Orthopaedic Institute of Western Kentucky
Orthopaedic Institute of Western Kentucky (now Mercy Health — Western Kentucky Orthopedics) in Paducah, Kentucky, has been affected by two security incidents at one of its business associates, the managed IT services provider Keystone Technologies.
Keystone Technologies notified the orthopedic institute about unauthorized access to Keystone systems on two occasions: the first between April 21, 2025, and April 26, 2025, and the second between July 19, 2025, and August 1, 2025. During both periods, unauthorized individuals exfiltrated files containing patient information. The affected files were reviewed, and the affected individuals were identified in December 2025 and January 2026. Data compromised in the incident included names, addresses, dates of birth, medical record numbers, Social Security numbers, treatment information, and health insurance information. Electronic medical records were not subject to unauthorized access, nor were any of Mercy Health’s systems.
The affected individuals have now been notified and offered a complimentary 12-month membership to a credit monitoring and identity theft protection service. The incident is not yet shown on the HHS’ Office for Civil Rights breach portal, so it is currently unclear how many individuals have been affected.
Supportive Home Health Care and Patriot Outpatient
Superior Care Plus, LLC, doing business as Supportive Home Health Care and Patriot Outpatient, LLC (Patriot), a provider of home healthcare services in Northeast Ohio, has announced a data breach affecting 1,415 of its patients.
On November 17, 2025, suspicious activity was identified within an employee’s email account. An investigation was launched to determine the nature and scope of the activity, and Patriot confirmed that the email account was compromised as a result of the employee responding to a phishing email. No other email accounts or systems were compromised in the incident.

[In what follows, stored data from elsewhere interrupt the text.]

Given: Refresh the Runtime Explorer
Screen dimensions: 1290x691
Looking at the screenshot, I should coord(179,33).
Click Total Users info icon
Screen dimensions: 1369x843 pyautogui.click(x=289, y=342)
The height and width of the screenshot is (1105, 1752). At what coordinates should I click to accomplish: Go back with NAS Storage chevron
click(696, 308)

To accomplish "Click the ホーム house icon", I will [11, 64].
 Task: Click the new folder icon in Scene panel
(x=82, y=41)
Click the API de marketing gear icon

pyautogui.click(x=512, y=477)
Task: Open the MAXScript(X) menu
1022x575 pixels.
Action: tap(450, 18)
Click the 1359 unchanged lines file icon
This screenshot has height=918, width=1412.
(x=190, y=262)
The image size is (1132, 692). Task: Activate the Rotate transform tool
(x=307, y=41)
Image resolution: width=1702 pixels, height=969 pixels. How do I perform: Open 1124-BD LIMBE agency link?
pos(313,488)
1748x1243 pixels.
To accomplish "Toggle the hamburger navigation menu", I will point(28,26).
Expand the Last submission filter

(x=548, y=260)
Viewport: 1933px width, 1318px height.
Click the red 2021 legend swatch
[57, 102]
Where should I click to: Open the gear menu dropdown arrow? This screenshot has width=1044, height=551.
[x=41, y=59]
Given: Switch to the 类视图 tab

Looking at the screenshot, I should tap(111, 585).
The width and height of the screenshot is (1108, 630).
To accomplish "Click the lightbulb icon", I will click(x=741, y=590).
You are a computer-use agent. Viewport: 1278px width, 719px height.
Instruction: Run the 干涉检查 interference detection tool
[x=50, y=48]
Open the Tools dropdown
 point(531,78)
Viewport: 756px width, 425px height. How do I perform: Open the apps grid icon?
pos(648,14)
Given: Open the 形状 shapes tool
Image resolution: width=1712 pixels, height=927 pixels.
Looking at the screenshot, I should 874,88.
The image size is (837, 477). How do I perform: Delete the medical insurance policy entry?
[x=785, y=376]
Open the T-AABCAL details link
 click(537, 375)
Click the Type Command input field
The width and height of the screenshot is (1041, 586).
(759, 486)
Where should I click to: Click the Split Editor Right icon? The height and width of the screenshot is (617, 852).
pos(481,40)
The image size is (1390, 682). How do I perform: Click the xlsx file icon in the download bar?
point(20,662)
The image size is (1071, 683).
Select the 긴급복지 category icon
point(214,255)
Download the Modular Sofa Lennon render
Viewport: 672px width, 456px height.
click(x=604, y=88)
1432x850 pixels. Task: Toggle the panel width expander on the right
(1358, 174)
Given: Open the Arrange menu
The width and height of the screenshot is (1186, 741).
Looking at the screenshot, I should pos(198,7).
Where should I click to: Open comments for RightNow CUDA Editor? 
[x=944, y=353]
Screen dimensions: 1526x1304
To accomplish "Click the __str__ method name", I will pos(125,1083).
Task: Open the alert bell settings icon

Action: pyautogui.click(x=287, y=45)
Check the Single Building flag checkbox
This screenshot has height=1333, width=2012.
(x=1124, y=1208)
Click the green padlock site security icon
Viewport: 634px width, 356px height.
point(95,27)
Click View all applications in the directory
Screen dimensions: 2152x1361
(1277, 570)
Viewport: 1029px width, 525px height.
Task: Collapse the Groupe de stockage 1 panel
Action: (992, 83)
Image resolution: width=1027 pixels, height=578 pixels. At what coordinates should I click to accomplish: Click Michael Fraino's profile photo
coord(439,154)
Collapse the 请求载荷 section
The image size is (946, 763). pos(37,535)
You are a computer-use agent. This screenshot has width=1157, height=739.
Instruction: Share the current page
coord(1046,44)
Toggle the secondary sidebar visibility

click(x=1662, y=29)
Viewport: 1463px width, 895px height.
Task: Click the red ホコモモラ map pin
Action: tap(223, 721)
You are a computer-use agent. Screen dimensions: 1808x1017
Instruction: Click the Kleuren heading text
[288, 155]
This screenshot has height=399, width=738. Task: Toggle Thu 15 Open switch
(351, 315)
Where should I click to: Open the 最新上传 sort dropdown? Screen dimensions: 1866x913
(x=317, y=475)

On January 9, 2026, the forensic investigation was completed, and Patriot confirmed that the compromised account contained first and last names, city/ZIP codes, email addresses, health insurance policy numbers, medical treatment information, admission/discharge dates, patient logs, referring facility, start care date, policy name, and referring primary care physician name. A limited number of individuals also had their Social Security numbers and/or Medicare numbers exposed.
Patriot has taken several steps to prevent further unauthorized access to email data. The affected email account was deleted, and the individual, and a new account was created, rather than reactivating the account after a password change. Further training has been provided to the workforce on email security and phishing email identification, and third-party cybersecurity experts have helped Patriot enhance its technical security measures and procedures.